En todo caso, poco a poco a medida que la movilidad urbanística y las normas de tráfico se hagan más y más restrictivas, habrá un cambio en la percepción de este tipo de transporte compartido porque, en ese caso, se prioriza la llegada al trabajo a tiempo y en un coche que puede ir más rápido o más directo que un autobús a donde queremos llegar, y, por lo tanto, se asumen los posibles inconvenientes que puedan surgir de la experiencia con otras personas durante el mismo. Por otro lado, puede suceder que los mismos conductores y pasajeros, si sus primeras experiencias son positivas, repitan de nuevo y vuelvan a tomar la iniciativa de compartir sus propios vehículos con terceras personas, incrementando la popularidad de este medio de reducir el tráfico rodado y asistiendo a la disminución de la contaminación en las urbes.

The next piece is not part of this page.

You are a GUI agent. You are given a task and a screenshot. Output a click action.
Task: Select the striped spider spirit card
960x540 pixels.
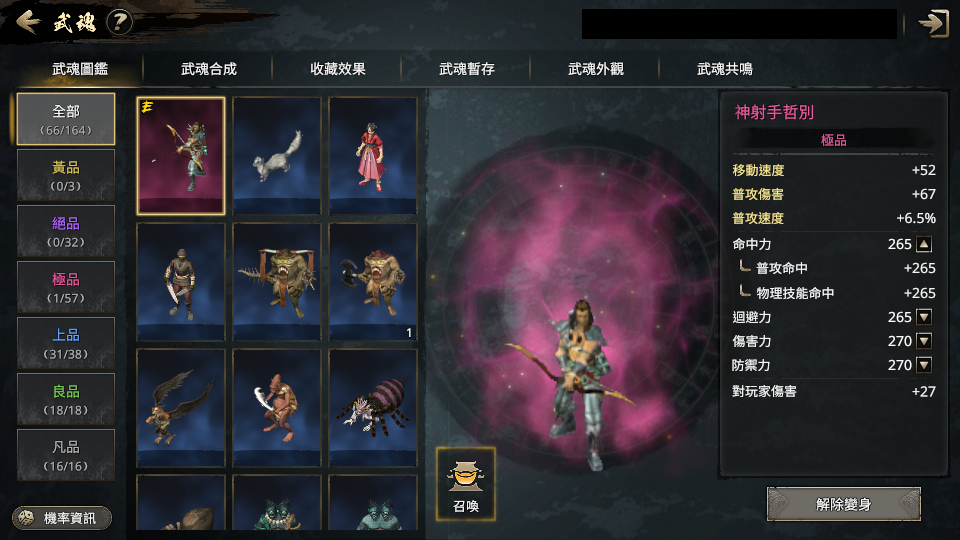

Como todo, cada viaje es una experiencia completamente distinta, puesto que cada persona es un mundo en sí misma y puede aportar, para bien o para mal, algo completamente diferente a aquellos con los que se cruce en su rutina diaria de desplazamientos por la ciudad. Los taxistas lo conocen bien, están habituados a subir a muchos perfiles de clientes distintos al día, a permitirles compartir su espacio privado de trabajo que es su coche, a aguantar conversaciones que puede que no tengan ganas de tener o forzar otras para hacer el viaje más agradable. Para este colectivo, ese es su trabajo y esas son las normas a cumplir, ahora bien, el usuario privado no tiene por qué verlo así, y por lo tanto, no siempre va a darse cuenta de que, en cada viaje, con cada persona, hay una oportunidad de recibir algo que puede ser útil, informativo, beneficioso o interesante, para luego contárselo, aprender o traspasárselo a otra persona en el siguiente trayecto que haremos cuando nos montemos de nuevo en un coche compartido con nueva gente, nuevas conversaciones y nuevas experiencias.